その後、BGP通信用に、以下の値を任意に設定する。
・自律システム番号(ASN)
・カスタムの Azure APIPA BGP IP アドレス
②ローカルネットワークゲートウェイを新規作成
既存のオンプレ環境A用のリソースとは別に、
オンプレ環境Bの接続先情報を登録した
ローカルネットワークゲートウェイを作成する。
登録する情報は以下の通り。
・グローバルIPアドレス
・自律システム番号(ASN)
・BGPピアの IP アドレス
※アドレス空間はBGPで広報されるため、あえて設定しない
③接続リソースの作成
「接続」という種類のリソースを新規作成し、
仮想ネットワークゲートウェイに紐づける。
■想定外の事態
オンプレ環境BとのVPN接続そのものは成功し、
オンプレ環境BからBGPで広報された経路情報が受信できていることも確認しました。
しかし、Azure側からオンプレB側に、本来は広報する必要のない
経路情報まで広報されていることが判明。
それは何かというと、「・前提条件」の項で説明した、
オンプレ環境Aのローカルネットワークゲートウェイに設定されている
アドレス空間の情報でした。
サポートに独自で問い合わせた結果、以下の回答が得られました。
・各ローカルネットワークゲートウェイのアドレス空間の情報を
広報するのは、想定された動作である。
・特定の経路情報だけを広報するようユーザ側で制御することはできない。
個人的にショックだったのは2番目の回答でした。
その辺りは自由に設定できるものだと思い込んでいたので、意表を突かれました。。

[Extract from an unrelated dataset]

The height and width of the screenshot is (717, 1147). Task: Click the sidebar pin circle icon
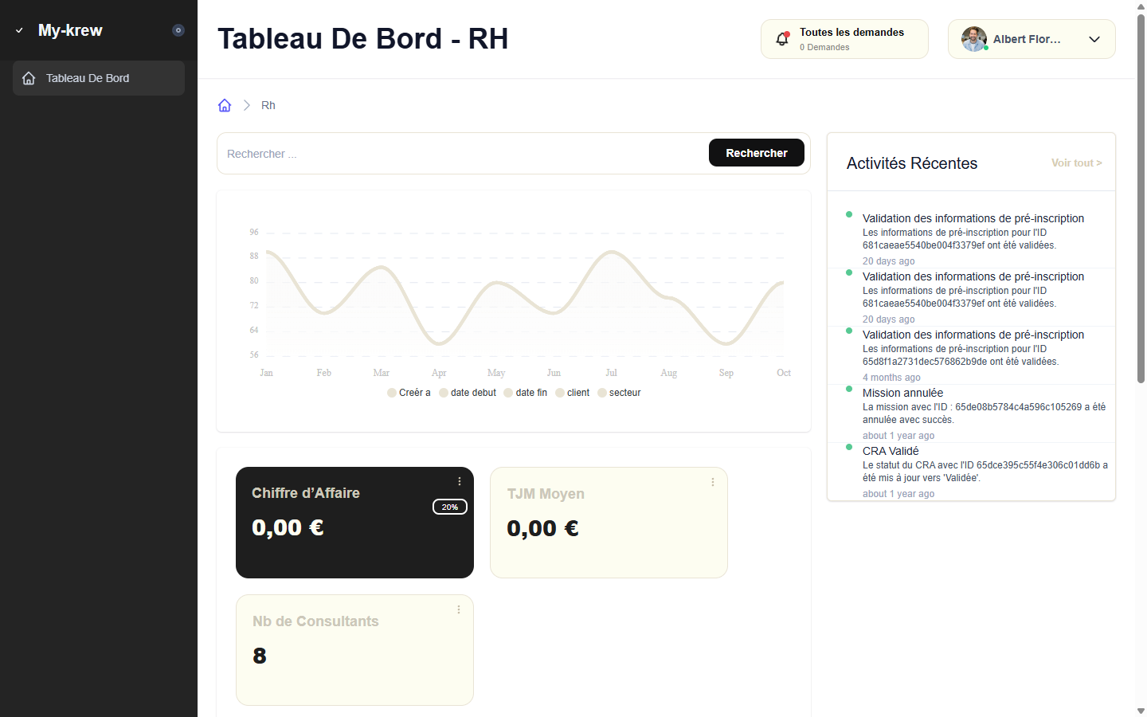coord(178,30)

。
(※広報したい経路情報を制御できるクラウドサービスも存在します)
■対処
VPN Gateway⇔オンプレ環境Aに対応する接続リソースを削除しました。
VPN接続が途絶されたことで、経路情報も広報されなくなりました。
■最後に
この度、私がAzureでBGPを利用してのはじめての検証は以上になります。
経路情報の制御や、ネットワーク構成のルールといった点において
壁にぶつかってしまったものの、それも含めてよい勉強になりました。
今後、さらにAzureについて学びを深めていきたいと思います。